According to Copernicus, the retrograde motion for Mars must occur: A. at inferior conjunction, when Mars laps the Earth and passes between us and the Sun. B. at greatest elongation, when Mars can get up to 47 degrees from the Sun. C. at superior conjunction, when Mars lies on the far side of the Sun. D. at quadrature, when Mars lies exactly 90 degrees east or west of the Sun. E. at opposition, when the Earth overtakes Mars and passes between Mars and the Sun.

Kepler based his theories on the precise planetary observations of Tycho Brahe.

The eccentricity of a perfectly circular orbit is 1.

Kepler determined the shape of each planet's orbit by triangulation from different points on Earth's orbit, using observations made at many different times of the year.

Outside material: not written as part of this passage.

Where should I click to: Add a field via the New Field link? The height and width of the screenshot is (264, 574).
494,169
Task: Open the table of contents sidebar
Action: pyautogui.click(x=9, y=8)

Mercury, with a higher eccentricity orbit, should change its orbital speed more than do Venus or Earth.

Transits of Venus were critical in early determinations of the A.U.

Newton's Laws completely replaced the incorrect work of Kepler.

Newton's modification of Kepler's Third Law lets us measure the mass of the Sun.

Newton's Law of Gravity would explain why Saturn, so far from the Sun, moves so slowly across the sky.

If the mass of a body were doubled, its gravity would become 4 times stronger.

When a planet retrogrades, it appears to move westward for weeks at a time.

According to Newton's second law, if you double the force acting on a body, the acceleration will double.

Like the Sun and the Moon, the planets appear to move from west to east from one day to the next.

Like the Sun and the Moon, the stars appear to move from west to east from one day to the next.

As originally stated, the Copernican model did no better job of predicting planetary behavior than did the Ptolemaic one.

Galileo's observations of the entire phase cycle of Venus proved that Ptolemy's epicycles could not be correct in keeping Venus between us and the Sun.

Kepler found the orbits of planets are ellipses, not circles.

The orbits of most of the planets in our solar system have eccentricities close to zero.